A Christmas Carol is a 1999 British-American made-for-television film adaptation of Charles Dickens' 1843 novella A Christmas Carol that was first televised December 5, 1999, on TNT. It was directed by David Jones and stars Patrick Stewart as Ebenezer Scrooge and Richard E. Grant as Bob Cratchit. The film was produced after Patrick Stewart performed a series of successful one-man shows of A Christmas Carol on Broadway and in London.

Plot

On Christmas Eve 1843, Ebenezer Scrooge, a surly money-lender at a counting house, who has run the business himself for seven years since his business partner Jacob Marley died, does not share the merriment of Christmas. He declines his nephew Fred's invitation to join him for Christmas dinner and dismisses two gentlemen collecting money for charity. Scrooge reluctantly gives his loyal, low-paid employee Bob Cratchit Christmas off, as there will be no business for Scrooge during the day. In his house, Scrooge encounters the ghost of Marley, who warns Scrooge to repent of his wicked ways to avoid being condemned in the afterlife, as Marley has been. Marley tells Scrooge that three spirits will visit him during the next three nights, regardless of Scrooge's reluctance, and to expect the first ghost at one o'clock.

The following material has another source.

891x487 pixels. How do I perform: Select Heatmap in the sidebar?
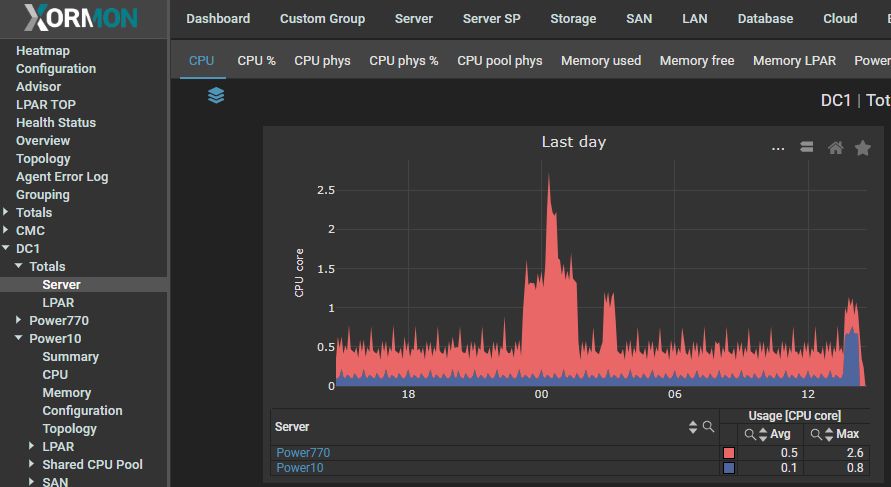(x=43, y=50)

At one o'clock, Scrooge is visited by the angel-like Ghost of Christmas Past, who takes him back in time to his childhood and early adult life. They visit his lonely school days in boarding school, where his friends were all going home for Christmas but he is not allowed, because his father treated him badly after his mother died. Scrooge's sister, Fran, the mother of Scrooge's nephew, comes to Scrooge's school and their father is a lot nicer, agreeing that he could come home for Christmas. The ghost shows Scrooge became an employee of Albert Fezziwig, who had a benevolent heart and acted as a second father to Scrooge. Fezziwig throws a Christmas party, Scrooge attends and meets a young woman named Belle, with whom he falls in love and gets engaged. However, the Ghost shows Scrooge why Belle left him: he chose money over her. A tearful Scrooge extinguishes the Ghost as he finds himself back in bed.

Scrooge meets the serious Ghost of Christmas Present, which shows Scrooge the joys and wonder of Christmas Day. Scrooge and the Ghost visit Cratchit's house, learning his family is content with their small dinner. Scrooge takes pity on Cratchit's ill son, Tiny Tim. The Ghost ages, while commenting that Tiny Tim will likely not survive until next Christmas. Before the Ghost disappears, he warns Scrooge about the evils of "Ignorance" and "Want", who manifest themselves before Scrooge as two wretched children.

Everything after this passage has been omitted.